A key challenge in managing Indonesia’s cities today is how to effectively work with the informal sector, which provides jobs and essential services to tens of millions of Indonesia’s poor but is not well monitored or taxed by the government. One way in which the relationship between the government and informal sector is being tested is with the recent introduction to Solo in 2009 of a Bus Rapid Transit (BRT) system, in which buses travel in dedicated lanes.
New BRT systems in cities such as Solo are providing additional mobility options, but they are struggling to do so. They face a number of issues, such as a lack of management capacity, lack of profitability, and an over-reliance on government subsidies. Informal transport, such as angkot, ojek (motorcycle taxis) and becak (pedicabs), are generally used by the poor and service parts of cities that lack efficient formal transportation services.

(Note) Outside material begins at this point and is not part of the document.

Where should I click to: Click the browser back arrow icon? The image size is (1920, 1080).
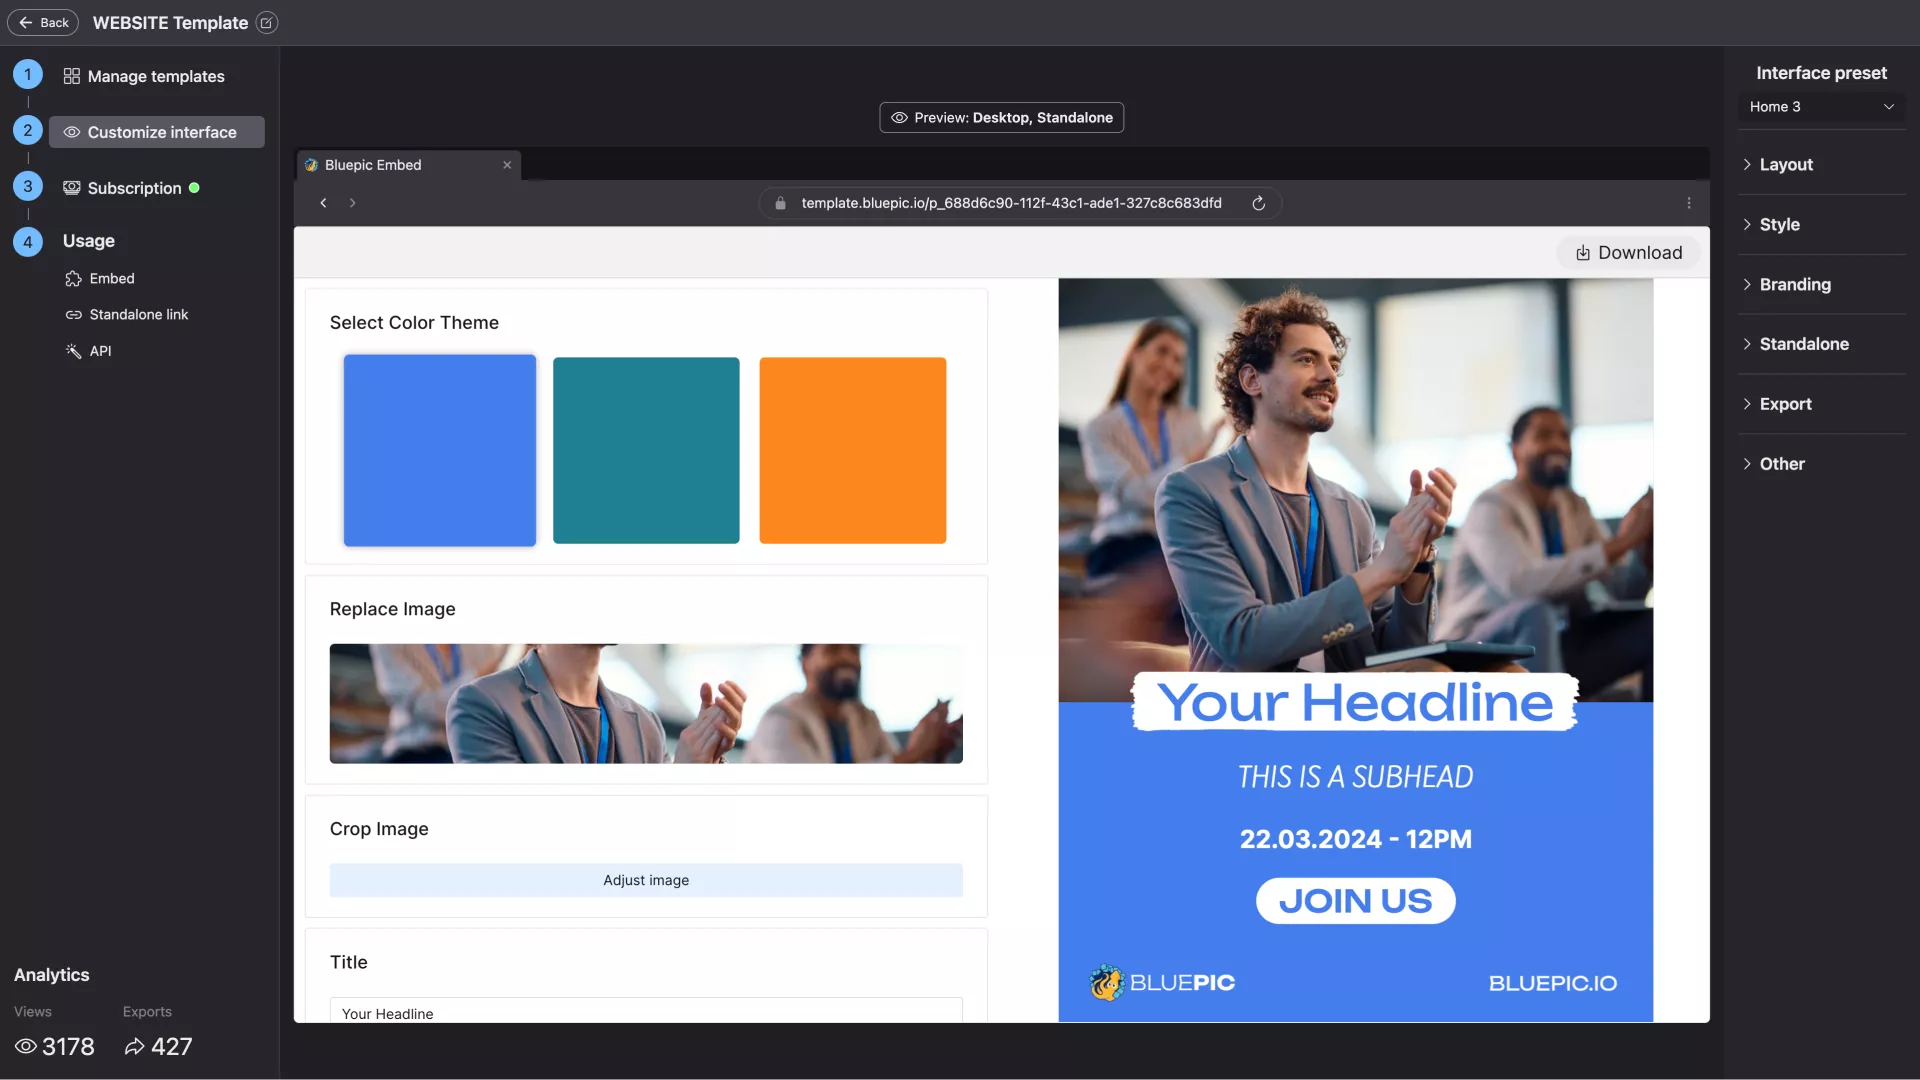[x=323, y=203]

In efforts to increase the number of passengers on government-run bus systems, governments see informal modes of transportation as unwanted competition and a nuisance, and want them off the roads, planning on disbanding all angkot not “integrated” into a planned angkot consortium by 2017.
Angkot drivers themselves have to not responded well to the government’s plans to consolidate into a single company, with little dialogue or communication to help persuade them to soften their views. Given the continued proportional decrease in riders on public transportation overall, the current situation reflects a lost opportunity to develop a citywide integrated transportation service that works, as more people move to motorbikes or other private transportation. Given the highly integrated use of angkot with other modes of transportation by their passengers, in particular the highly available use of motorcycles, and the low volume of transfers between angkot and Solo’s BRT, it is likely if angkot service were discontinued that riders would switch to motorcycles, not the BRT.
Angkot drivers have succeeded in maintaining their livelihoods and serving their customers, primarily women and the poor, through years of institutional neglect and even mismanagement by the city government. They have done so by being highly adaptive, made iterative improvements and experimented with changes that respond to their shifting circumstances. Angkot drivers are more likely to support and participate in BRT–angkot integration if they are meaningfully engaged: they must know that their contributions and suggestions are valued and they must see demonstrable effects through their collaboration with the government.